Graz – Dass die Politik der ÖVP in den letzten Jahren eine neoliberale Schlagseite bekommen habe, entspreche nicht ganz seiner Wahrnehmung.

Wenn dies allerdings die Wahrnehmung der Wähler sei, "ist irgendetwas gescheitert. Wir sind eine christlich- soziale Partei mit einem liberalen Kern. Die Vermittlung dieses Grundsatzes ist uns dann offenbar wenig gelungen", kritisiert Hermann Schützenhöfer, steirischer Landesrat, AAB-Obmann und Jubilar. Schützenhöfer feiert diesen Samstag mit der ÖVP- Bundes- und Landesspitze im Grazer Kunsthaus "25 Jahre steirischen Club AAB". Seit einem Vierteljahrhundert versucht sich diese "steirische programmatische Kaderschmiede" (Schützenhöfer) bereits als ideologische Korrektur zur pragmatischen Tagespolitik der ÖVP.

Schützenhöfer, der sich mit sozialpolitischen Vorstößen immer wieder den Unmut der Bundesparteispitze einheimst, weiß natürlich, dass vieles, was in den unzähligen Symposien und Tagungen gefordert wurde, graue Theorie bleiben musste. Schützenhöfer: "Wenn man Kanzlerpartei und in der Alltagsarbeit verhaftet ist, treten programmatische Grundsätze oft in den Hintergrund. Es geht aber trotzdem darum, ständig aufmerksam zu machen, den Sozialstaat in einer Balance zu halten."

Die Bundesregierung habe einen notwendigen Reformprozess eingeleitet, der komme aber bisweilen "mit quietschenden Reifen" und Fragezeichen daher. "Der Reformprozess ist wichtig, er muss aber den Betroffenen übersetzt werden", fordert Schützenhöfer.

Eine notwendige Reform stehe noch immer bei der von ihm seit Jahren geforderten Einführung eines Mindestlohns in der Höhe von 1000 Euro an.
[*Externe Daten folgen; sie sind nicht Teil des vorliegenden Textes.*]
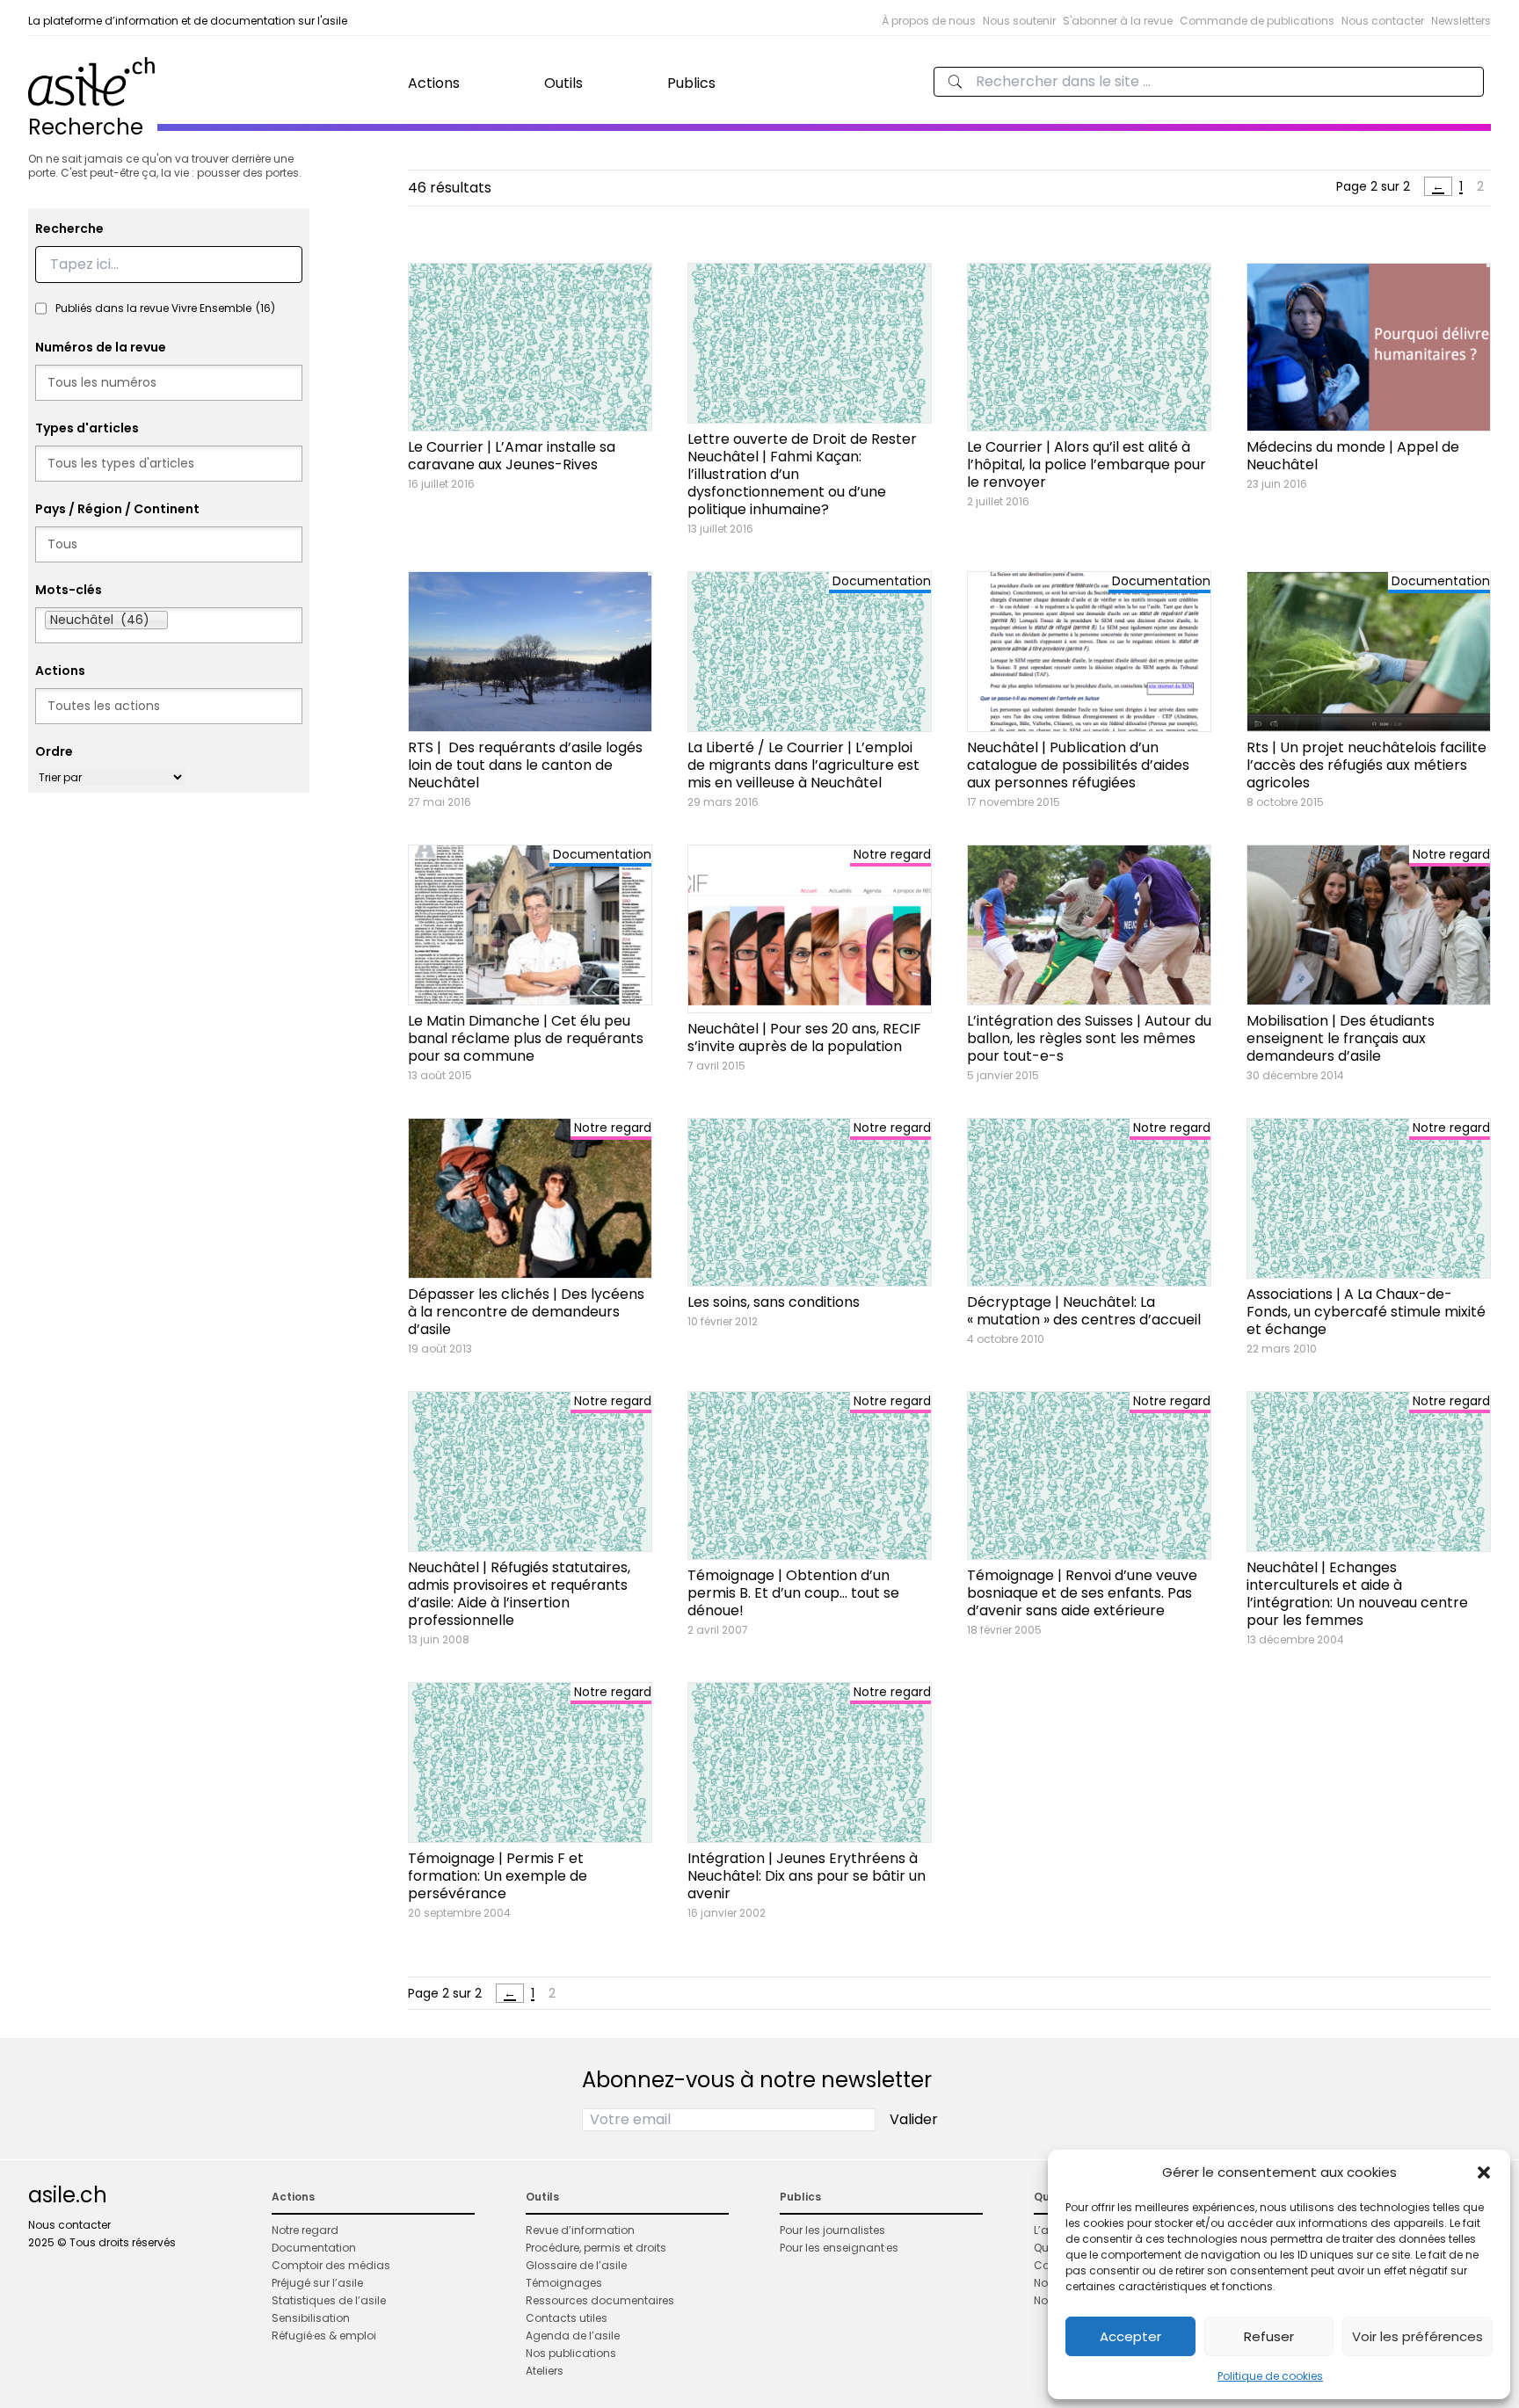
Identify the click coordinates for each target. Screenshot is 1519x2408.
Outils (563, 83)
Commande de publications (1257, 20)
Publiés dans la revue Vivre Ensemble (165, 308)
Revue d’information (580, 2230)
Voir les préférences (1417, 2336)
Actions (434, 83)
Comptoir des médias (331, 2265)
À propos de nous (929, 20)
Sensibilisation (311, 2317)
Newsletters (1461, 20)
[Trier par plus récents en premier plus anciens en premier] (110, 777)
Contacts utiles (566, 2317)
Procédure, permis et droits (596, 2247)
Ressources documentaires (600, 2300)
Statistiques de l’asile (329, 2300)
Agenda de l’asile (573, 2335)
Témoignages (564, 2282)
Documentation (314, 2247)
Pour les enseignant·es (839, 2247)
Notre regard (305, 2230)
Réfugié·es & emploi (324, 2335)
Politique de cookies (1270, 2375)
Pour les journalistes (832, 2230)
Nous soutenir (1019, 20)
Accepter (1130, 2336)
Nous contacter (1382, 20)
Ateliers (544, 2370)
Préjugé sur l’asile (317, 2282)
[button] (1484, 2172)
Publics (691, 83)
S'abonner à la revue (1118, 20)
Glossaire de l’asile (576, 2265)
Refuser (1269, 2336)
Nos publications (571, 2353)
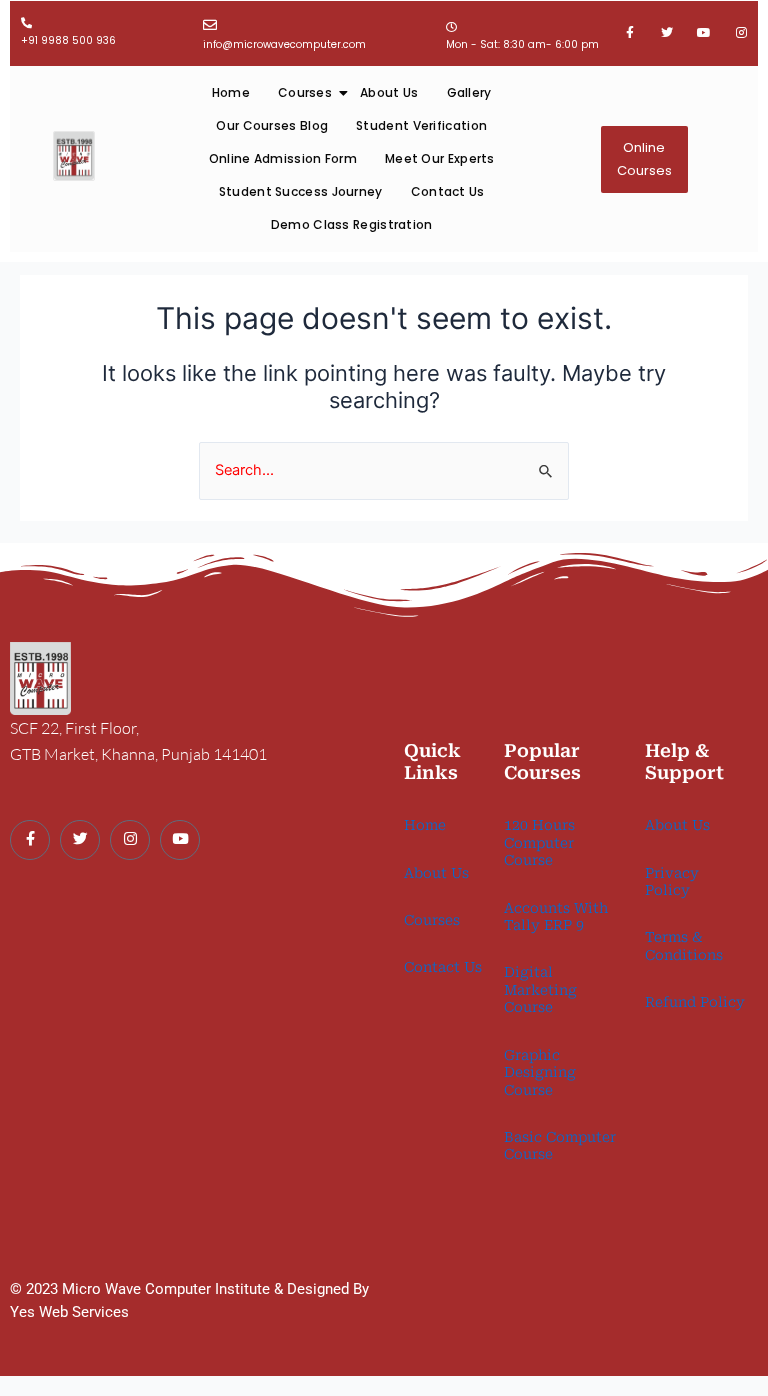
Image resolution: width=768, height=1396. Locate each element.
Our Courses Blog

Der AAB-Politiker: "200.000 Menschen verfügen noch immer nicht über diese Mindestsumme. Hier hat unser Wohlstandsstaat noch immer ein schweres Leck. Wir können uns in unserer Neidgesellschaft zwar fürchterlich aufregen, wenn jemand mehr bekommt. Wir regen uns aber überhaupt nicht auf, wenn jemand viel weniger kriegt."

Angesichts des politischen Status quo beschleicht Schützenhöfer leichte Resig^nation: "Je länger ich in der Politik bin, desto stärker wird mir bewusst, dass vieles nicht gerecht zugeht." (DER STANDARD, Printausgabe, 20./21.11.2004)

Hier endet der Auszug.